Parents often trace a cross on their little one’s foreheads to invoke the Lord’s blessing. We should let our children do the same for us.
A calming gesture
The child receiving this ritual does not entirely understand what it all means, but he or she will always feel the love in it. At troublesome times, when the relationship is tense, we may not always remember to do it, but the older ones will notice its absence.
If we get out of the habit, we can take advantage of occasions that lend themselves to bringing back this short and sweet blessing that helps calm the soul. A birthday, a feast day of the liturgical calendar, a happy or painful event in the family, will give this gesture meaning and intensity. “In the name of the Father, I still love you even though you have distanced yourself from us—which is part of growing up—but distancing yourself from Him is not.”
The day our children bless us
But the day will come when the tables have turned. When we are old, it will be our children caring for us, washing us, feeding us, and keeping us calm at the prospect of death … They will also be able to bless us and fill our soul with that balsam of freshness. The first time a child blesses their parents could be the day they are confirmed. We, too, can ask to share in receiving this favor, showing that the communion of saints is real, not something virtual, through this small gesture.

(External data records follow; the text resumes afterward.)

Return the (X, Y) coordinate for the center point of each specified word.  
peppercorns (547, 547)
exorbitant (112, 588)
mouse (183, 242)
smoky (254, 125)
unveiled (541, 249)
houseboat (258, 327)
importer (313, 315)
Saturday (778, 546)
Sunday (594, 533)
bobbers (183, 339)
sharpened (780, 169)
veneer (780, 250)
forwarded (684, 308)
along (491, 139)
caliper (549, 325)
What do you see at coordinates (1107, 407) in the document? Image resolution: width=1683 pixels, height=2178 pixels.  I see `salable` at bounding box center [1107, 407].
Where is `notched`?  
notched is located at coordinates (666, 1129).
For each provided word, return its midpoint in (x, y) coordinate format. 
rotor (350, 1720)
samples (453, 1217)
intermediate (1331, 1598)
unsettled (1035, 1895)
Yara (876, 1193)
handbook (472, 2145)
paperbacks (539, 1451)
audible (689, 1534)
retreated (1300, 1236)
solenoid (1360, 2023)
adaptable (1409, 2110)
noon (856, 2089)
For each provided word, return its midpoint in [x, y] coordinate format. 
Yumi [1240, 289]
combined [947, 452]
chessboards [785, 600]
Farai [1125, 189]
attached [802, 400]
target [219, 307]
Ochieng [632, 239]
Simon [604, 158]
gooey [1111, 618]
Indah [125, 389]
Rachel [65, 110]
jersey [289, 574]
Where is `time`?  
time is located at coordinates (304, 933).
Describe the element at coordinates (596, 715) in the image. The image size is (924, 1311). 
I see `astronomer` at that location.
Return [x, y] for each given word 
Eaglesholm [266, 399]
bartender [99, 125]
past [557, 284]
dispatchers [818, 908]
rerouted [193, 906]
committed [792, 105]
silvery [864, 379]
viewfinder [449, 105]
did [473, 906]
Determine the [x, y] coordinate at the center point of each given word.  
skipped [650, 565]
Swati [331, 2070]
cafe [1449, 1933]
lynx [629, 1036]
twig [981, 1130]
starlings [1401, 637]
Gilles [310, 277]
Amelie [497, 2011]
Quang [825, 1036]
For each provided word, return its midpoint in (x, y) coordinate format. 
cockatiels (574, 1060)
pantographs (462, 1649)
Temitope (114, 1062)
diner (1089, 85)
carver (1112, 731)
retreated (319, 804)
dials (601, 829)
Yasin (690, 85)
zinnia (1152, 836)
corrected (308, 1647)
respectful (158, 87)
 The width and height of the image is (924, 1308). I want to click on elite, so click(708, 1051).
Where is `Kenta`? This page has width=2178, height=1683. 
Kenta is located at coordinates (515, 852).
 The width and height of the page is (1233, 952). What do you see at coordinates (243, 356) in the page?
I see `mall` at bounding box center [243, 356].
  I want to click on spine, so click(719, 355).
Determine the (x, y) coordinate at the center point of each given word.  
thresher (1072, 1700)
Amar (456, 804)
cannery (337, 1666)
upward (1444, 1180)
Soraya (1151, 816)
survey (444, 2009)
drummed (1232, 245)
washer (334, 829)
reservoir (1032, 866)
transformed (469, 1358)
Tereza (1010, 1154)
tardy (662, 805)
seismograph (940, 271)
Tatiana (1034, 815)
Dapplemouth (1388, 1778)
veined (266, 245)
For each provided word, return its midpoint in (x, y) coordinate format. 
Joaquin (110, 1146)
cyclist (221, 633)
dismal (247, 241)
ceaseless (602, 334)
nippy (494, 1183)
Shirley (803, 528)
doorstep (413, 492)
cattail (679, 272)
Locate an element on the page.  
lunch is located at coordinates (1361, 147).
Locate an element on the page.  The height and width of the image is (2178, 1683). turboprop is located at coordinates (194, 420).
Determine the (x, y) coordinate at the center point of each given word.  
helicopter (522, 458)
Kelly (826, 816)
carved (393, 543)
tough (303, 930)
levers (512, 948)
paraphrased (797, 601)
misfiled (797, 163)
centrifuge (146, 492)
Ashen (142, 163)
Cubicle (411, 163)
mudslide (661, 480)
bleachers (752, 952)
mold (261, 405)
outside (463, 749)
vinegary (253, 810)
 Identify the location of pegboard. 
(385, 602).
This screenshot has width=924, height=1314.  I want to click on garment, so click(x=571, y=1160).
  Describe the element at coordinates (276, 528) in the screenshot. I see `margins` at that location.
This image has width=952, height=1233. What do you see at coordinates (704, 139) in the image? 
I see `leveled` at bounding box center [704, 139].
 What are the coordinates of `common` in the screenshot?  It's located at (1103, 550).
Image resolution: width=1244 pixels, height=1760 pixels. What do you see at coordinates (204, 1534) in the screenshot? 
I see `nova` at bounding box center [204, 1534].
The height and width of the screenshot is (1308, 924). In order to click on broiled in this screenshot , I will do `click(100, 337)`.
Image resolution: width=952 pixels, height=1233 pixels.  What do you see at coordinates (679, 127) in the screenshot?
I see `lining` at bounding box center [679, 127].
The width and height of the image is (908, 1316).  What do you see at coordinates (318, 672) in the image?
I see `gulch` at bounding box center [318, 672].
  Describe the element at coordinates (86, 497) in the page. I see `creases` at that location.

As a priest, I grant blessings every day to all the children and young people of the parish and the souls that God entrusts to me. I like to make the sign of the cross on the foreheads of those who finally become “complete” consummate Christians. They become rich in faith. Up to that moment they had everything they needed, except for the icing on the cake. And the first fruit of their new status can be that they bless us, that they bless their father and mother, their brothers and sisters, the people who attended the ceremony and, why not, the bishop himself that confirmed them.